De twee kunstenaars Brigitte Spiegeler en Sylvia de Boer leerden elkaar bij toeval kennen toen ze in april en mei 2021 in twee belendende zalen van Pulchri Studio exposeerden. Het was een gekke tijd, want door de derde coronagolf was alleen beperkte toegang tot Pulchri Studio mogelijk. Omdat veel bezoekers op afspraak kwamen waren de kunstenaars vaak en langdurig aanwezig en raakten steeds meer met elkaar in een diepgaand gesprek. 

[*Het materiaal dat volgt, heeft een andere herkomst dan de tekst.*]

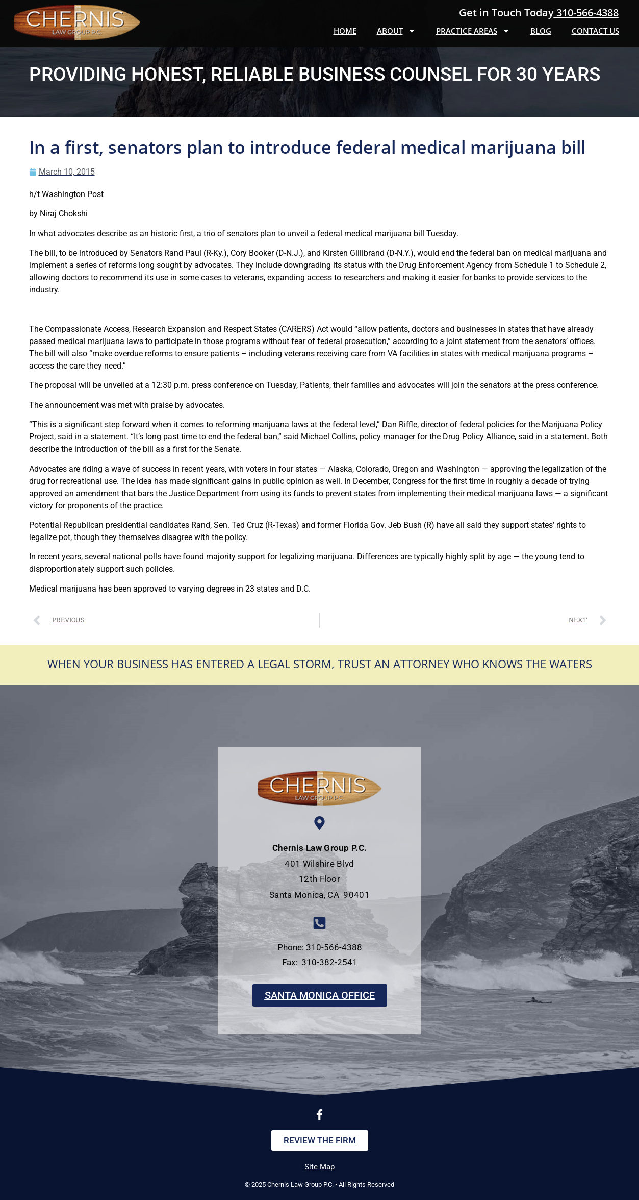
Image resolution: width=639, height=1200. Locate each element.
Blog (540, 31)
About (396, 31)
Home (345, 31)
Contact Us (595, 31)
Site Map (319, 1166)
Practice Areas (473, 31)
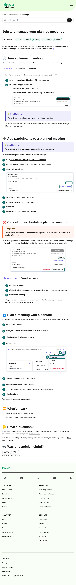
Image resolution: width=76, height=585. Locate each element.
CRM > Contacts (16, 325)
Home (4, 15)
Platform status (44, 532)
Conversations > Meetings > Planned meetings (31, 80)
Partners (5, 528)
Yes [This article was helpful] (7, 452)
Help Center (43, 519)
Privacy (4, 563)
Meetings (25, 15)
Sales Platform (44, 498)
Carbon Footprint (7, 498)
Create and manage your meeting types (19, 413)
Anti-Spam (5, 558)
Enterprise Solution (45, 507)
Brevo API (42, 528)
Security (5, 507)
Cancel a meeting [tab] (10, 278)
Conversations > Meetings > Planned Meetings (28, 160)
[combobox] (38, 20)
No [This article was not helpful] (16, 452)
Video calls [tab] (8, 69)
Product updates (44, 536)
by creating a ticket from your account (57, 431)
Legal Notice (6, 571)
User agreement (7, 567)
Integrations (43, 541)
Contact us (42, 523)
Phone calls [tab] (20, 69)
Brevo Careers (7, 489)
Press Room (6, 494)
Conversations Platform (46, 494)
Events (4, 523)
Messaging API (44, 502)
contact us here (34, 434)
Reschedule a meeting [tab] (29, 278)
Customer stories (7, 532)
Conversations (14, 15)
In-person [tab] (32, 69)
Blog (3, 519)
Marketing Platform (45, 489)
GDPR (4, 502)
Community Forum (8, 536)
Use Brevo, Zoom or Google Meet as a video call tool (24, 417)
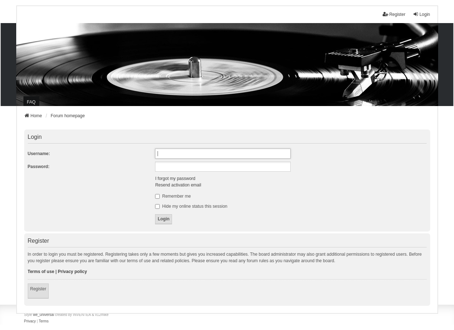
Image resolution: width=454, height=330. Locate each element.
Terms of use (41, 271)
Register (38, 288)
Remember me (173, 196)
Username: (39, 153)
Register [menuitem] (394, 14)
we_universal (43, 315)
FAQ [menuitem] (31, 102)
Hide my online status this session (191, 206)
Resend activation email (178, 185)
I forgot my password (175, 178)
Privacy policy (72, 271)
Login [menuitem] (421, 14)
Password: (39, 166)
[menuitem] (30, 321)
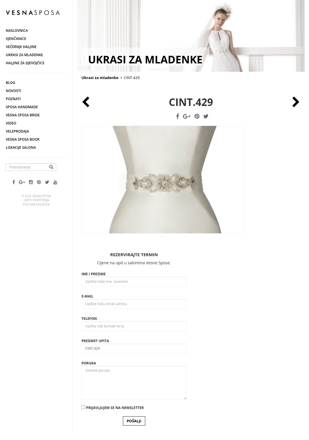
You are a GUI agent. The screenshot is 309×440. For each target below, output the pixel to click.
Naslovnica (17, 30)
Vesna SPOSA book (23, 139)
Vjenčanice (16, 38)
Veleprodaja (17, 131)
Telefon (89, 318)
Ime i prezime (93, 274)
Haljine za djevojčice (25, 62)
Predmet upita (95, 340)
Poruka (88, 363)
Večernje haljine (21, 46)
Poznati (13, 98)
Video (11, 123)
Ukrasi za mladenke (24, 54)
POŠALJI (134, 421)
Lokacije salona (21, 147)
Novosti (13, 90)
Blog (10, 82)
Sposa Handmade (22, 106)
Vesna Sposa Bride (23, 115)
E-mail (87, 296)
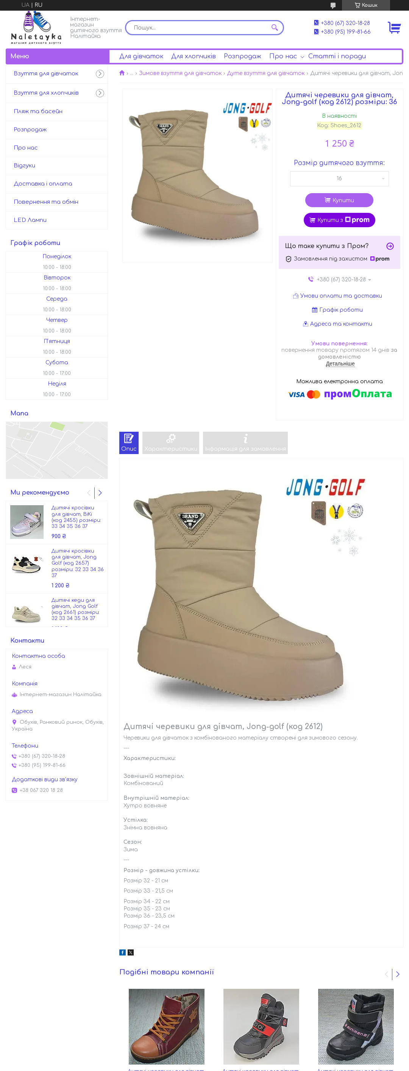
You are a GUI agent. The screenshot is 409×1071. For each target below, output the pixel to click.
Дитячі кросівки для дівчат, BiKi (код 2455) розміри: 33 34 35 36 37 (76, 517)
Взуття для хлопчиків (46, 93)
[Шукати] (274, 27)
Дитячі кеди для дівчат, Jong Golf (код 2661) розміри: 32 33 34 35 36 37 (76, 609)
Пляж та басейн (38, 111)
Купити (343, 200)
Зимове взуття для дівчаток (180, 73)
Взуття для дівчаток (46, 73)
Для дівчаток (141, 56)
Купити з (343, 220)
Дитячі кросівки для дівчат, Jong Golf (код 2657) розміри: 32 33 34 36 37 (78, 563)
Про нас (283, 56)
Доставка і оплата (43, 184)
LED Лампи (30, 220)
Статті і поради (337, 56)
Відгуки (24, 165)
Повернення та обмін (46, 202)
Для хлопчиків (193, 56)
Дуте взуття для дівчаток (265, 73)
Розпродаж (242, 56)
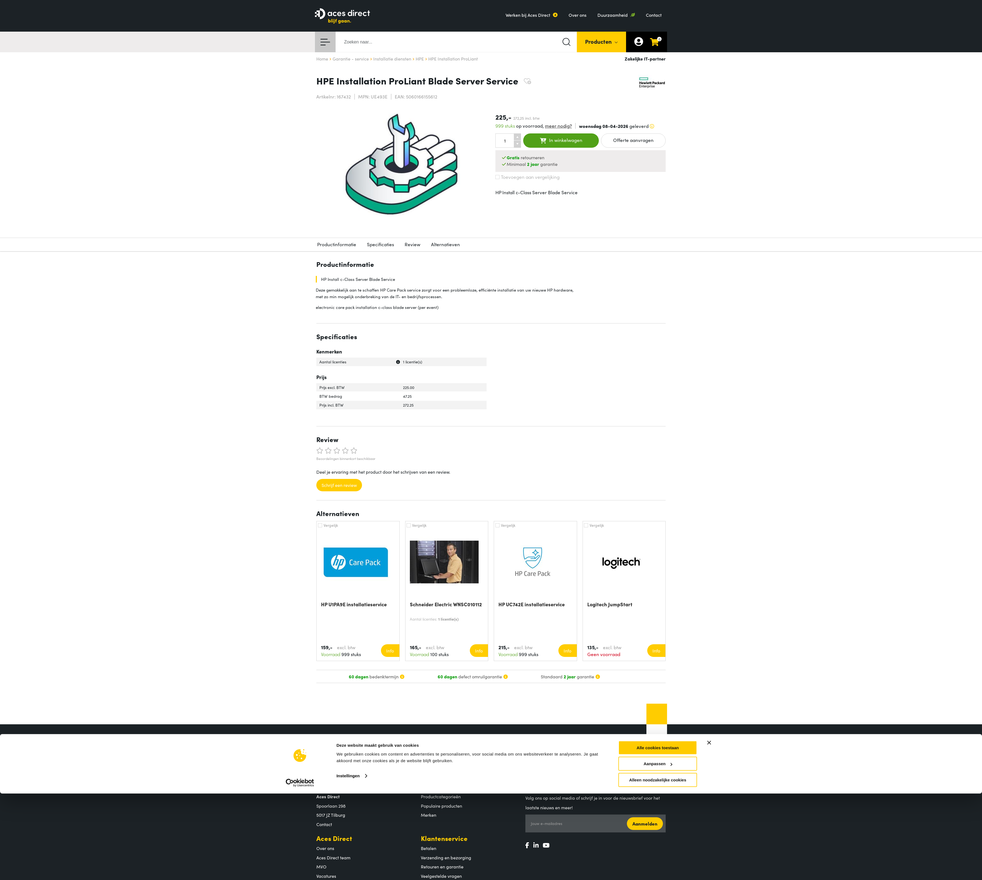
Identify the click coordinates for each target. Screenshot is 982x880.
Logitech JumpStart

Hun fascinatie voor tijd is één van de thema´s die Sylvia en Brigitte met elkaar gemeen hebben. Ze beleven tijd op hun eigen manier, en zijn zich terdege bewust van tijd. Sylvia houdt ervan om plekken te verbeelden waar de tijd verwart. Brigitte vindt dat denkbeeldige tijd alleen in ons hoofd bestaat, of zoals kunstcriticus Philip Peters ooit over een tentoonstelling van haar schreef: een tijd zonder tijd, vaag met enkele details die opduiken, is de herinnering nu, hier, maar tegelijkertijd eindeloos ver weg en ongrijpbaar. 

Schijnbare tegenstellingen is iets wat hen trekt en fascineert. Zo ook met de titel van de tentoonstelling. De mens tegen de natuur klinkt als een contradictio in terminis, want is de mens niet onderdeel van de natuur? Is de mens dan in strijd met zichzelf? Misschien moet het antwoord wel bevestigend luiden, alhoewel waarschijnlijk niet ieder mens zich hiervan bewust is. 

Dat ze veel gemeen hadden dat wisten ze al, maar hoe meer ze praten hoe meer overeenkomsten er blijken te zijn. Zo werken ze beiden graag met lagen. Brigitte kun je geen fotograaf noemen, want zij gebruikt fotografie als één van de multidisciplinaire manieren om te verbeelden.  Ze gebruikt ook verschillende fotografische technieken zoals camera obscura, zoutdruk en cyanotypie, waarbij soms pigmenten worden toegevoegd. In haar werk probeert ze wel het aantal visuele elementen te beperken. In een grote reeks werken gebruikt Spiegeler twee elementen, een zwart-witfoto en ruw pigment van één kleur. Wanneer er twee elementen zijn, wordt men gemakkelijk verleid tot gedachten over dualiteiten, bijvoorbeeld zwart en wit versus kleur, figuratief versus abstract, punt versus contrapunt, statisch versus dynamisch enzovoort.

De Boer schildert met olieverf en bewerkt het doek daarna met beitels om de verf her en der eraf te schrapen, en daarna weer verf toe te voegen. De beitels heeft ze van haar grootvader. Hij was timmerman en kunstenaar. Toen De Boer op enig moment een ‘painters block’ had vond ze een set oude, doorleefde beitels van haar opa. Dat bracht haar terug naar haar jeugd, toen ze graag kraste op een vel vol wascokleurtjes waar zwart overheen geschilderd was. Dit was het begin van haar eigen en herkenbare stijl van werken. Haar werk lijkt soms op textiel, terwijl het toch echt een olieverfschilderij is. Het is lyrisch abstract en vooral ook tijdloos. Ze schildert graag een niet bestaande natuur, maar ook al is het imaginair men herkent meteen dat het natuur is. Als ze werkt denkt ze tegenwoordig vaak na over hoe de wereld eruit zou zien na de mensheid. Niet dat het uitmaakt, want dan zijn er toch geen mensen meer om het te betreuren. Ze nodigt de kijker straks uit voor dit weemoedige gedachte-experiment. Tenslotte is verbeelding wat ons onderscheidt van ander leven (letterlijk en figuurlijk).